Pixel coordinate grounding data
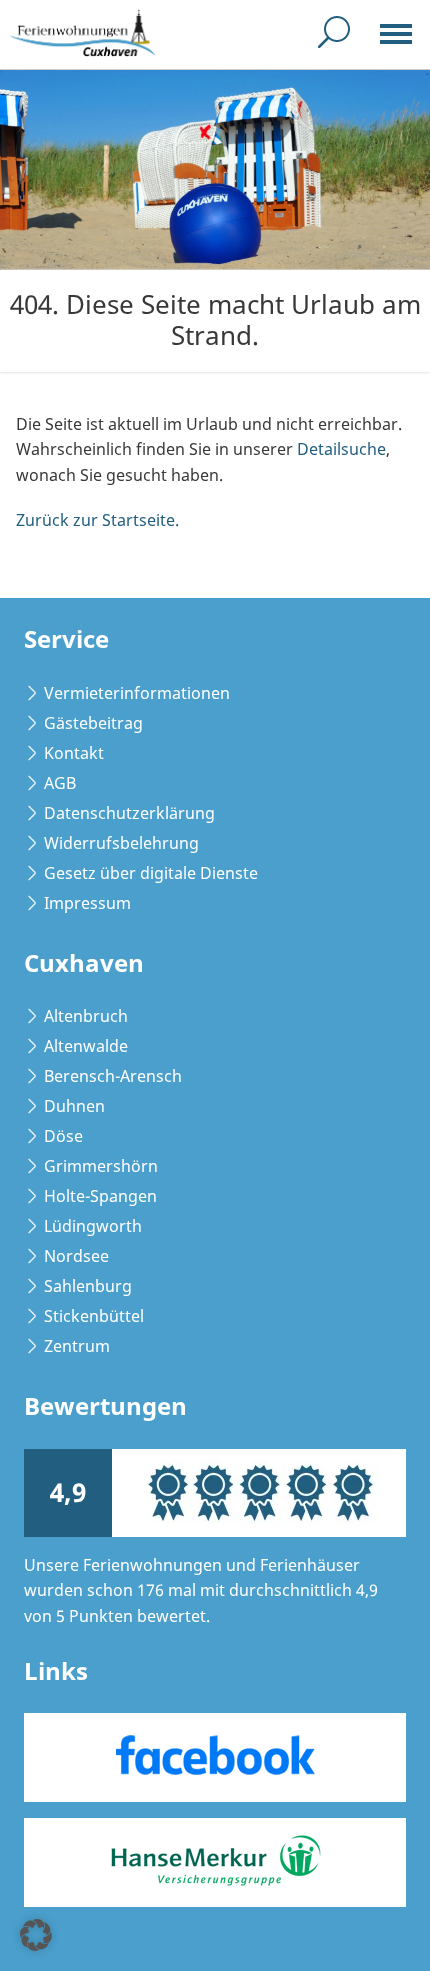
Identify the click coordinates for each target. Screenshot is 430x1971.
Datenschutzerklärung (129, 813)
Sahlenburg (88, 1286)
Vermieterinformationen (137, 693)
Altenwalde (86, 1046)
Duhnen (74, 1106)
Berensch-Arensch (113, 1076)
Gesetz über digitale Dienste (151, 873)
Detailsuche (341, 449)
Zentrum (77, 1346)
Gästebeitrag (93, 723)
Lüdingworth (93, 1226)
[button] (36, 1935)
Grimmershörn (101, 1166)
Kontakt (74, 753)
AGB (60, 783)
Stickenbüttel (94, 1316)
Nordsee (76, 1256)
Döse (63, 1136)
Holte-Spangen (100, 1196)
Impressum (87, 903)
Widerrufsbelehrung (121, 843)
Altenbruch (86, 1016)
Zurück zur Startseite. (97, 520)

■ Task brief
Write out exactly the lines above between the line with "Sahlenburg (88, 1286)" and the line with "Kontakt (74, 753)", inclusive, and nothing beyond them.

■ Your solution
Sahlenburg (88, 1286)
Vermieterinformationen (137, 693)
Altenwalde (86, 1046)
Duhnen (74, 1106)
Berensch-Arensch (113, 1076)
Gesetz über digitale Dienste (151, 873)
Detailsuche (341, 449)
Zentrum (77, 1346)
Gästebeitrag (93, 723)
Lüdingworth (93, 1226)
[button] (36, 1935)
Grimmershörn (101, 1166)
Kontakt (74, 753)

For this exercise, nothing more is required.